2. Run the cleaning script:
```python
python clean.py
```

This script will create the following files:
- **`fuson_db.csv`**: FusOn-DB. Our full database of 44,414 fusion oncoproteins.
- **`raw_data/FusionPDB_cleaned.csv`**: a processed version of the FusionPDB database with the following columns: `aa_seq`,`n_fusiongenes`,`fusiongenes`,`cancers`,`primary_sources`,`secondary_source`. 
- **`head_tail_data/uniprot_idmap_inputs/head_tail_ens.txt`** and **`head_tail_data/uniprot_idmap_inputs/head_tail_genes.txt`**: all unique Ensembl IDs and gene symbols for all unique head/tail proteins corresponding to any fusion oncoproteins in FusOn-DB. These were submitted to the UniProt ID-mapping tool to create **`head_tail_data/ensembl_ht_idmap.txt`** and **`head_tail_data/genename_ht_idmap.txt`, respectively. 
- **`head_tail_data/uniprot_idmap_inputs/gene_to_ensembl_dict.pkl`**: a dictionary mapping each unique gene symbol to a comma-separated list of its associated Ensembl IDs, according to FusionPDB.
- **`head_tail_data/uniprot_idmap_inputs/htgenes_uniprotids.csv`** a file with each unique gene symbol (`Gene`), a comma-separated list of all associated UniProt IDs (`UniProtID`), and a concatenated list of 1s and 0s representing whether each ID in the `UniProtID` column is reviewed or not (`Reviewed`). 
    - For example, a `Reviewed` value of "100" means the first ID in the `UniProtID` column of the same row is reviewed (1) and the second and third are not (0)
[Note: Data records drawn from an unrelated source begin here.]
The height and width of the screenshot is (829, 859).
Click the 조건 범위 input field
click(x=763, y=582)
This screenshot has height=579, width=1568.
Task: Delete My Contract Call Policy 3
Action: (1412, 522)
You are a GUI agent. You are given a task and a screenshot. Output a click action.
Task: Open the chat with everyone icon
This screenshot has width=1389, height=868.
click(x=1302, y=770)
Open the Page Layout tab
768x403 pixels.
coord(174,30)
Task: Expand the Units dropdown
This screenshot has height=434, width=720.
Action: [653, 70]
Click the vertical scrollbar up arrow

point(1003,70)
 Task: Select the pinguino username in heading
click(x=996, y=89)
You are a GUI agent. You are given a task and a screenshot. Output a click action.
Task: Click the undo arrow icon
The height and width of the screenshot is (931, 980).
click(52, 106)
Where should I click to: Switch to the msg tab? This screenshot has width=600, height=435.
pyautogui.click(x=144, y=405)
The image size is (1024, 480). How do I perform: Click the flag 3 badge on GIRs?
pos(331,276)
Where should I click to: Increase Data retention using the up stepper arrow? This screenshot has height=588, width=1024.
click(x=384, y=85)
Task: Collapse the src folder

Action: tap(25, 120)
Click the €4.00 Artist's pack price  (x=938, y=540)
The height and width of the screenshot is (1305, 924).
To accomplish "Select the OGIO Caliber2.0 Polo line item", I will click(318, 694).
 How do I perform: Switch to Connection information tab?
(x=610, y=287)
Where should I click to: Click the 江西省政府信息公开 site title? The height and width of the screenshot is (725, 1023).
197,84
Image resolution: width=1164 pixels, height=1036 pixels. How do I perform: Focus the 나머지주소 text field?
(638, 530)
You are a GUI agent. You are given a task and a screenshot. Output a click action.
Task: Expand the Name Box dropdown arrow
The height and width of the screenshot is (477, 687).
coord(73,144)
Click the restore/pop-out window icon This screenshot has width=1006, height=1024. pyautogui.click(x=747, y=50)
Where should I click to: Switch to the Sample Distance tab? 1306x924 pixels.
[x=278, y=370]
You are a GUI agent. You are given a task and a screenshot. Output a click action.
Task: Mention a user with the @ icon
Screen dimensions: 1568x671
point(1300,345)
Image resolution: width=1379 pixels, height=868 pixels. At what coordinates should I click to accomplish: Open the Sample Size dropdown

3. Run the clustering script:
```python
python cluster.py
```

The command entered by this script to the clustering software is:
```bash
mmseqs easy-cluster clustering/input.fasta clustering/raw_output/mmseqs clustering/raw_output --min-seq-id 0.3 -c 0.8 --cov-mode 0
```

This script will cluster all sequences length 2000 or shorter (see `config.py`) and create the following files:
- **`clustering/input.fasta`**: the input file used by MMSeqs2 to cluster the fusion oncoprotein sequences. Headers are our assigned sequence IDs (can be found in the `seq_id` column of `fuson_db.csv`.)
- **`clustering/mmseqs_full_results.csv`**: clustering results. Columns:
    - `representative seq_id`: the seq_id of the sequence representing this cluster
    - `member seq_id`: the seq_id of a member of the cluster
    - `representative seq`: the amino acid sequence of the cluster representative (representative seq_id)
    - `member seq`: the amino acid sequence of the cluster member

4. Run the splitting script:
```python
python split.py
```

This script will create the following files:
- **`splits/train_cluster_split.csv`, `splits/val_cluster_split.csv`, `splits/test_cluster_split.csv`**: The subsets of `clustering/mmseqs_full_results.csv` that have been partitioned into the train, validation, and test sets respectively. 
- **`splits/train_df.csv`, `splits/val_df.csv`, `splits/test_df.csv`**: The train, validation, and testing splits used to train FusOn-pLM. Columns: `sequence`,`member length`
- **`splits/combined_plot.png`**: plot displaying the composition of the train, validation, and test splits.

### BLAST
We ran BLAST to get the best alignment of each sequence in FusOn-DB to a protein in SwissProt. See the README in the `blast` folder for more details.